Source excerpt -

When, in 1860, our Presbyterian brethren withdrew from the society, its total number of missionaries fell from 1,107 to 863, a diminution of 244; in Illinois the number fell from one hundred to eighty-three, a dropping of seventeen.

During the score of years between 1840 and 1860, the society had in Illinois an average of ninety-six missionaries. For the sixteen years since that separation it has had an average of seventy-five Congregational missionary pastors in the State.

In the whole fifty years the society has sustained in the State an annual average of sixty-six missionaries-has planted and trained four hundred Presbyterian and Congregational churches, in about equal numbers-and has expended upon the field not less than $600,000.

There are now in Illinois 482 Presbyterian churches. There have been organized in Illinois 311 Congregational churches.

Of these, sixty-five, by consolidation, or by change of center, or by a death that glorified God, have disappeared from our roll. Of the present number, 245, one hundred and sixty-three have been organized in the last twenty-five years, since the first Congregational in Chicago took its rise. In the last fifteen years, since the Presbyterians withdrew from the society, 85 churches have been organized, and 124 houses of worship have been built.

But these figures can convey no adequate conception of the amount of labor performed, of the extent of good accomplished. We are to consider that this work has been done for the two denominations in all the leading cities of the State, as well as in all the smaller communities. Kaskaskia, and Vandalia, and Springfield, and Jacksonville, and Quincy, Decatur, Danville, Urbann, Peoria, and Ottawa, and Rock Island, Aurora, St. Charles, Geneva, Galena, Freeport, Belvedere, Elgin, and Chicago, have all been home mission beneficiaries. And the influence of this body of churches upon Illinois we do not realize until we consider them as the repositories of the organific force which Christianity imparts to social life and the civil State.

An essential part of the home missionary scheme is its system of superintendence-an agency for exploring, for organizing churches, for promoting the building of houses of worship, for doing evangelistic service, for supplying missionary churches with ministers, for raising funds, for inspecting and endorsing applications,-in short for aiding the beneficiary churches and their pastors by all feasible means-eyes and ears to the society, hands and voice to the field. Besides all the work of administration, the superintendent usually preaches every year more gospel sermons than he would deliver in any pastorate.

We find that five of the Illinois Association have served the State in this capacity: Baldwin, Hale, Boscom, Kirby, Jenny. Indeed this agency, as a method of the society, was inaugurated here. It grew naturally out of the ideal of the band, which was not simply to plant the college and around it the cordon of supporting churches, but to put in motion throughout the State all civilizing and Christianizing influences. In order to this some one must take the field to explore and superintend.

Data listing -

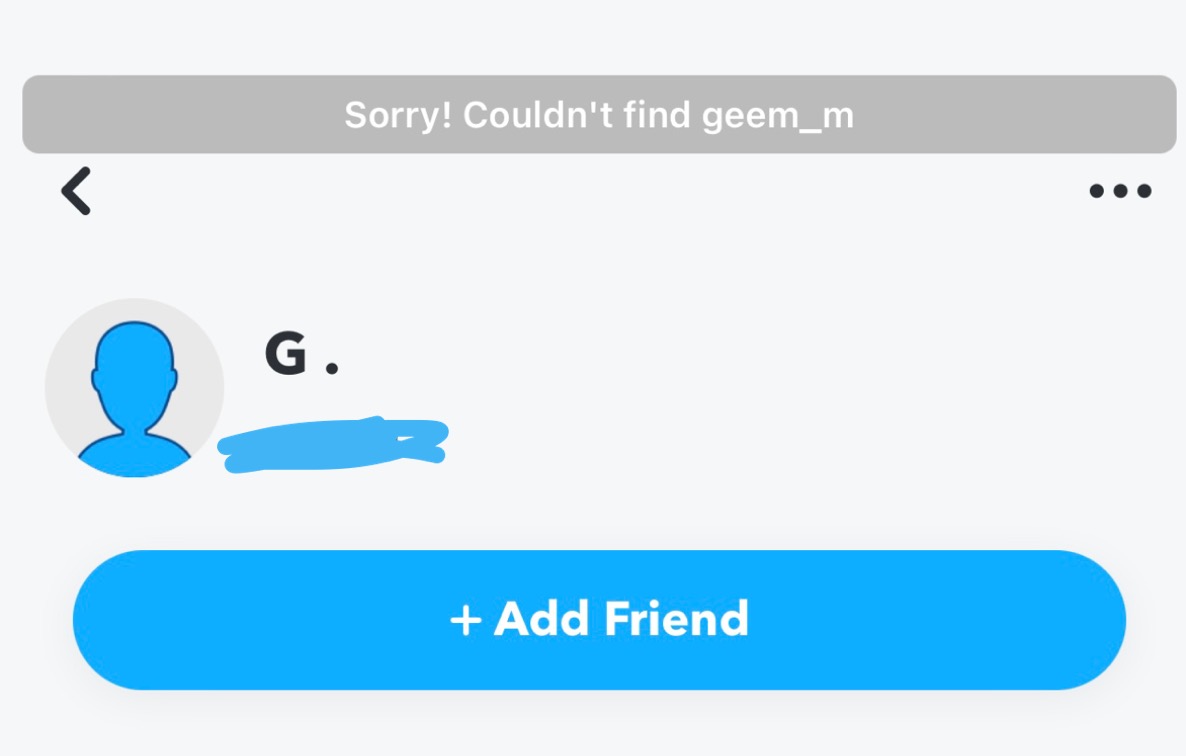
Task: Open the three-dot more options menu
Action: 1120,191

* * *

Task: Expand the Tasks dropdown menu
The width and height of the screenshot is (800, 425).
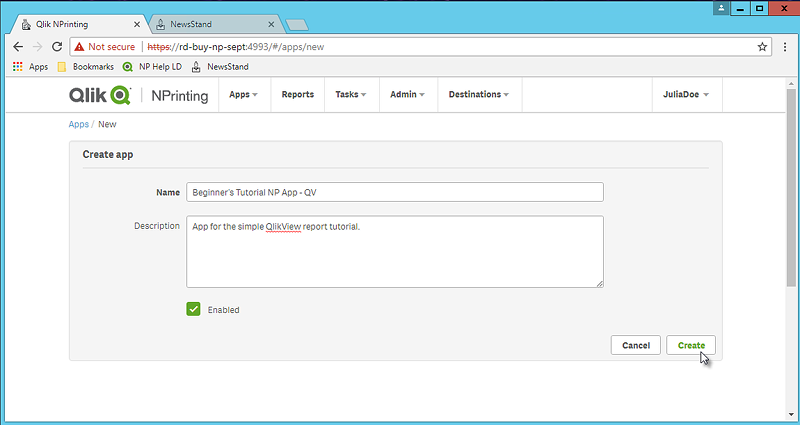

What you will do -
A. Can you echo the part of the Illinois home missions text starting at "During the score" and ending at "311 Congregational churches.", word for word?
B. Which members of the Illinois Association does the Illinois home missions text name as having served the State as superintendents?

Answers in order -
A.
During the score of years between 1840 and 1860, the society had in Illinois an average of ninety-six missionaries. For the sixteen years since that separation it has had an average of seventy-five Congregational missionary pastors in the State.

In the whole fifty years the society has sustained in the State an annual average of sixty-six missionaries-has planted and trained four hundred Presbyterian and Congregational churches, in about equal numbers-and has expended upon the field not less than $600,000.

There are now in Illinois 482 Presbyterian churches. There have been organized in Illinois 311 Congregational churches.

B. Baldwin, Hale, Boscom, Kirby, Jenny